Il y a évidemment des vérités dans ce que vous dites mais on voit bien que vous ne vivez pas les choses de l'intérieur. Je crois savoir que vous avez des proches qui sont commissaires de police. Vous avez donc un regard extérieur et bienveillant sur l'ensemble des corps. Je ne peux que vous en féliciter. En revanche, je ne suis toujours pas d'accord quant à votre point de vue sur les externes. Un jeune adjoint prend des décisions (il est là aussi pour ça) et n'a pas le recul nécessaire.
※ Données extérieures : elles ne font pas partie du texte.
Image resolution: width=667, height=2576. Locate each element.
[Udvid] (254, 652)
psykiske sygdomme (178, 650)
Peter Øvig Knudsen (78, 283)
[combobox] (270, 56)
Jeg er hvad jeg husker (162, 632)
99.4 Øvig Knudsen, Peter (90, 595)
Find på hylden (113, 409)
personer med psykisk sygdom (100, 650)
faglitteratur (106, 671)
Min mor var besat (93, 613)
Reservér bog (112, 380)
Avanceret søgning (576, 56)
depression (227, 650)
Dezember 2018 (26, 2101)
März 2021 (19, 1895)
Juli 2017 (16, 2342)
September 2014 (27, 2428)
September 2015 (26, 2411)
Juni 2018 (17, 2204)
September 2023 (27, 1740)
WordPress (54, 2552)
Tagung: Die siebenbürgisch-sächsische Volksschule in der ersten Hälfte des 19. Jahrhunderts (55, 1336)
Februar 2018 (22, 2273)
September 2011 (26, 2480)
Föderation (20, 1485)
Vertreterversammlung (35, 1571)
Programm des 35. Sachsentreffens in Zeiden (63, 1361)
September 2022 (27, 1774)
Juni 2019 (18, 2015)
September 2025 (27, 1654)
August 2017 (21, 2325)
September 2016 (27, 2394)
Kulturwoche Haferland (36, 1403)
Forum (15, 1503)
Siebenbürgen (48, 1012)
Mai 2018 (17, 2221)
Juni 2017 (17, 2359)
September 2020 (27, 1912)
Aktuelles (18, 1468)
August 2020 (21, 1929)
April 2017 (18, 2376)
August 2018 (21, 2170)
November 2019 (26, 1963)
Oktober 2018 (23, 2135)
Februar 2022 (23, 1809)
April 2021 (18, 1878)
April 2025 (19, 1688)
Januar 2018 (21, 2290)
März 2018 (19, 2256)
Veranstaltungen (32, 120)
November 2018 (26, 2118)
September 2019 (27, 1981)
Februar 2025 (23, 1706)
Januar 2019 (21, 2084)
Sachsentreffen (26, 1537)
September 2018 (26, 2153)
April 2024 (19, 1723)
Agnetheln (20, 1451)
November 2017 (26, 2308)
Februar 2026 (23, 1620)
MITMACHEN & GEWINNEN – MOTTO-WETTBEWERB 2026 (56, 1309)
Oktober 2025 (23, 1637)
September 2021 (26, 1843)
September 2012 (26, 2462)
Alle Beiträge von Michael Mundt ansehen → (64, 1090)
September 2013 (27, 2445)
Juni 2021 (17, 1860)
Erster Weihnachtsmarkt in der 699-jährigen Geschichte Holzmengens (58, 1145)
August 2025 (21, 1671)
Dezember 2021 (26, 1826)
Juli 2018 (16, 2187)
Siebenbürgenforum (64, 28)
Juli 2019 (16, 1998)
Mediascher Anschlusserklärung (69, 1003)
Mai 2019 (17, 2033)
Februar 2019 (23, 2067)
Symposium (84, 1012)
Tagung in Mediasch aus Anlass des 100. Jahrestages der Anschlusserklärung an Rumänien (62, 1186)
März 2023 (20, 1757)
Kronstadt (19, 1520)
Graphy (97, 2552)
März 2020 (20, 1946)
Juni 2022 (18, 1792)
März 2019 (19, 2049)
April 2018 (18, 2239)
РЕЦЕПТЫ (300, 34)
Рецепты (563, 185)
Je n'ai jamais parlé de fermer l'ENSP ou l'ENSOP, j'ai juste dit qu'un recrutement à 100% interne pour les commissaires et à 70% pour les officiers améliorerait les relations entre la base et la hiérarchie.
Je dois reconnaître que la notion de "management" s'améliore petit à petit (est-ce dû à l'augmentation du pourcentage des recrutements internes ? nous n'avons pas encore assez de recul pour le dire...). La police a une grosse mutation à faire et faire bouger les lignes ne sera pas facile, mais espérons qu'un jour nous y arriverons. Pour finir, j'apporterai un commentaire sur le fait que, comme vous le dites, il y a beaucoup de corps de l'Etat et d'entreprises où des jeunes à peine sortis de la fac se retrouvent avec des postes à responsabilité. A ceci, j'ai envie de vous répondre : "N'est-ce pas le mal français ?"...
Rédigé par : Olivier | 12 février 2013 à 18:23
@ Olivier
L’exemple que vous citez et qui date un peu est loin d’être la norme. D’autant que la commissaire dont il était question en 2009 avait dû passer le concours en 2007, soit à une époque où (sauf erreur) la maîtrise (ou master 1) était suffisante pour concourir, les élèves commissaires étant ensuite tenus de passer un DESS (ou master 2) en politique de la sécurité à l’issue de leur première année de formation à l‘ENSP, ce qui leur faisait gagner un an. En réalité, l’âge moyen des commissaires issus du concours externe est aujourd’hui de 27 ans et de 35 ans pour ceux issus du concours interne. Alors que celui des officiers est respectivement de 23 et 32 ans. Ceci étant, dans chaque promotion, il y a forcément un (ou une) plus jeune, mais ce n’est pas une raison pour en faire une généralité. Mon propos n’avait d’autre objectif que de rétablir les faits, c’est-à-dire d’informer en rappelant le parcours d’étude du postulant commissaire. Dès lors qu’être cp à 23 ans en 2012/13, comme il avait été écrit initialement, ne pouvait être que l’exception et supposait un candidat qui aurait obtenu le bac à 16 ans, le master 2 à 21 ans, et qui aurait en outre fait l’impasse sur l’année de prépa à l’IEJ ou autre, sachant qu'il reste ensuite deux ans de formation à l'ENSP.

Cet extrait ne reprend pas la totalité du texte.